[Stored data entries]

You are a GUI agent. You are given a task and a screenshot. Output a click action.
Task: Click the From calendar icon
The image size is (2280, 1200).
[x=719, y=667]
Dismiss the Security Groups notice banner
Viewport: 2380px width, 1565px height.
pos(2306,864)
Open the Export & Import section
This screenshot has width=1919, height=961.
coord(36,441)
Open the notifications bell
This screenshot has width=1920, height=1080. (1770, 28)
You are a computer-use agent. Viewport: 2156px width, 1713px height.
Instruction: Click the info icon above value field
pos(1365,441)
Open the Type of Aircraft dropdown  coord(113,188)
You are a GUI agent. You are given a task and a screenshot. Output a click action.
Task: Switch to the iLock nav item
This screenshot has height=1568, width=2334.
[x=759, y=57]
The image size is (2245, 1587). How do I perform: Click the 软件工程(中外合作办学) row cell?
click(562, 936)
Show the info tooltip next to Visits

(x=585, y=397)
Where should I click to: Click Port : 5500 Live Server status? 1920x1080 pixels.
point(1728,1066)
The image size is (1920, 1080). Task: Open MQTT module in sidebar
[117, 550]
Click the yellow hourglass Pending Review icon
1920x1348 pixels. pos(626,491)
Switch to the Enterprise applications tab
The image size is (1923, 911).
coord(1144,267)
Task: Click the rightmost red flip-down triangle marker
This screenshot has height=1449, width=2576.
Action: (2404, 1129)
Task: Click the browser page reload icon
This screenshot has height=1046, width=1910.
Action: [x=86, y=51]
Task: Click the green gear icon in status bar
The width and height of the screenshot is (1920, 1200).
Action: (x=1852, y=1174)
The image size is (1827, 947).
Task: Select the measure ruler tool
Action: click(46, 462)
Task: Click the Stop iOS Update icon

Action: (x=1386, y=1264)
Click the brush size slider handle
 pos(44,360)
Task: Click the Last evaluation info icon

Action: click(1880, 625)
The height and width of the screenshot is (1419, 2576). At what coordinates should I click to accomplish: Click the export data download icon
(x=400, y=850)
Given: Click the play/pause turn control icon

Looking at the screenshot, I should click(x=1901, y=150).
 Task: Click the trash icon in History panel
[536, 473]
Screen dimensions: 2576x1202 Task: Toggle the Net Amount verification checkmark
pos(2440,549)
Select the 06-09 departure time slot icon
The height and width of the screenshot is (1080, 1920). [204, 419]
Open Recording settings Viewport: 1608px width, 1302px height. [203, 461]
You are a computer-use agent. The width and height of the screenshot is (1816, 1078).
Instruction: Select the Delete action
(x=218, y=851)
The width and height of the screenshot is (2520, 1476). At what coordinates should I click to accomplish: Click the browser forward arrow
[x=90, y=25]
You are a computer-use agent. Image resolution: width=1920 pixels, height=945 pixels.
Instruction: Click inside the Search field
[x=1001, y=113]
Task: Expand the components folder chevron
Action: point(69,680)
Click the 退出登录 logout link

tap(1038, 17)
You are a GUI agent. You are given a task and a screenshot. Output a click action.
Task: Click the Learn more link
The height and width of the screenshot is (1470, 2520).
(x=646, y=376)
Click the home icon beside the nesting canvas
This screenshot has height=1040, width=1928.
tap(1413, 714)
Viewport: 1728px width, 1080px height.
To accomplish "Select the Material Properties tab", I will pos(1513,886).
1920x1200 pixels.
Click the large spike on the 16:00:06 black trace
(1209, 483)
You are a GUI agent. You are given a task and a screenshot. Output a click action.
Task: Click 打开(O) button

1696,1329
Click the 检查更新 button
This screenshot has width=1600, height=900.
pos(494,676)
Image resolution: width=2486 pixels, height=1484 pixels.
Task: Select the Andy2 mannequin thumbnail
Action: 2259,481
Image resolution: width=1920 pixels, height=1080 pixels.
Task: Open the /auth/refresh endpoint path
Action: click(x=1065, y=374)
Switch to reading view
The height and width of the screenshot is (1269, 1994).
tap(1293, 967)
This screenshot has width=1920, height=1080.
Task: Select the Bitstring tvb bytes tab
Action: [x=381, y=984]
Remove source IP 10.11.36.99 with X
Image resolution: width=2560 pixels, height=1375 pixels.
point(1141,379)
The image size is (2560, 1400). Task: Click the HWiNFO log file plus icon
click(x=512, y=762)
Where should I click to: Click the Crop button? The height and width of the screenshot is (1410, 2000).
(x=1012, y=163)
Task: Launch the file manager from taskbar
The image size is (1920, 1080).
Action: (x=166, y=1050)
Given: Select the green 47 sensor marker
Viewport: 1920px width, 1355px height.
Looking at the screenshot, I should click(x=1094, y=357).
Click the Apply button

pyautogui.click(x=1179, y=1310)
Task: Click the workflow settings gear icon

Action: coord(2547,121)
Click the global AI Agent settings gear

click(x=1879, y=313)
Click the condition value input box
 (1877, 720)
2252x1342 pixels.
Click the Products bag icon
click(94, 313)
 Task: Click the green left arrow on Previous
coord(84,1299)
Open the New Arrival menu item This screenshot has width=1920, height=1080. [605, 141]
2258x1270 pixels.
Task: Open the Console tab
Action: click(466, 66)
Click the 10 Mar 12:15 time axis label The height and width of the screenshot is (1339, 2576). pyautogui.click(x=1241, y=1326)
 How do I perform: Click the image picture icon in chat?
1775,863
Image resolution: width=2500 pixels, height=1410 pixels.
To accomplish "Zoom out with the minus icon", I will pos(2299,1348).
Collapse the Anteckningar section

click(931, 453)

[What you are asked to do] Lines containing "computer" in the records above: how many are there? Give only the number.

[Response to this exercise] 3